According to a fresh survey by the Public Opinion Research Center, the Social Democrats are losing voter support but would still win the elections if they were held today. In June, some 31 of women and men polled said they would cast their ballot in favor of the opposition party; in May, that figure was still at 36 percent. Among the other parties that would be able to secure seats in the lower house if elections were held today are the Civic Democrats, the TOP 09 part, the Communist Party and the Christian Democrats.
Czech police have charged six former managers of the coal-mining company Mostecká uhelná over their role in the firm’s privatization deal, Czech TV reported on Wednesday. The managers allegedly channeled funds earmarked for the revitalization of mining sites to bank accounts in Switzerland, and used some of them to buy the firm from the state. Swiss authorities last year charged seven people in the case which was also investigated by Czech police but shelved in 2009 due to lack of evidence.
An ossuary under St Jacob’s church in Brno opened after renovation to the public on Wednesday. The ossuary, which was established in the late 18th century, contains the skeletal remains of some 50,000 people which make it the second biggest ossuary in Europe, according to the ČTK news agency. Brno Mayor Roman Onderka said the ossuary should become an interesting site for tourists as well as a spiritual place.
The captain of the Czech national team, Tomáš Rosický, will not be in the starting line-up of Thursday’s match against Portugal. The manager of the Czech team, Vladimír Šmicer, told Czech TV that the team captain may join the team at a later point in the quarter finals game but that he is still fighting an Achilles heel infection. Šmicer, a former successful midfielder for Slavia Prague and Liverpool FC, has not released any further details regarding the starting line-up. Mr Rosický last Sunday travelled to Prague for treatment; on Tuesday, he returned to Poland and trained with his team mates on Wednesday.

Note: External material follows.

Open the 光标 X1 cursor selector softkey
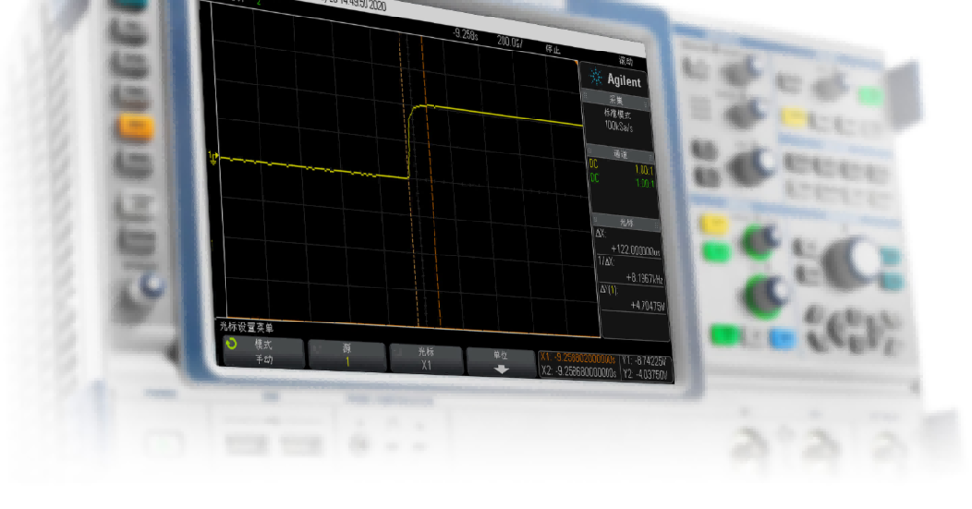Screen dimensions: 972x509 [x=426, y=357]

Some 20,000 Czech fans are expected to travel to Warsaw for their team’s quarter final match against Portugal on Thursday evening. Fans left the cities of Prague and Brno on special fan busses on Thursday; hundreds of supporters of the Czech team are travelling to Poland by train. In Warsaw, they will be greeted with Czech-language signs, city officials have said. However, it is expected that the fan turn-out at the Warsaw match will be lower than it was during the group phase games in Wroclaw, which is easier to reach from the Czech Republic.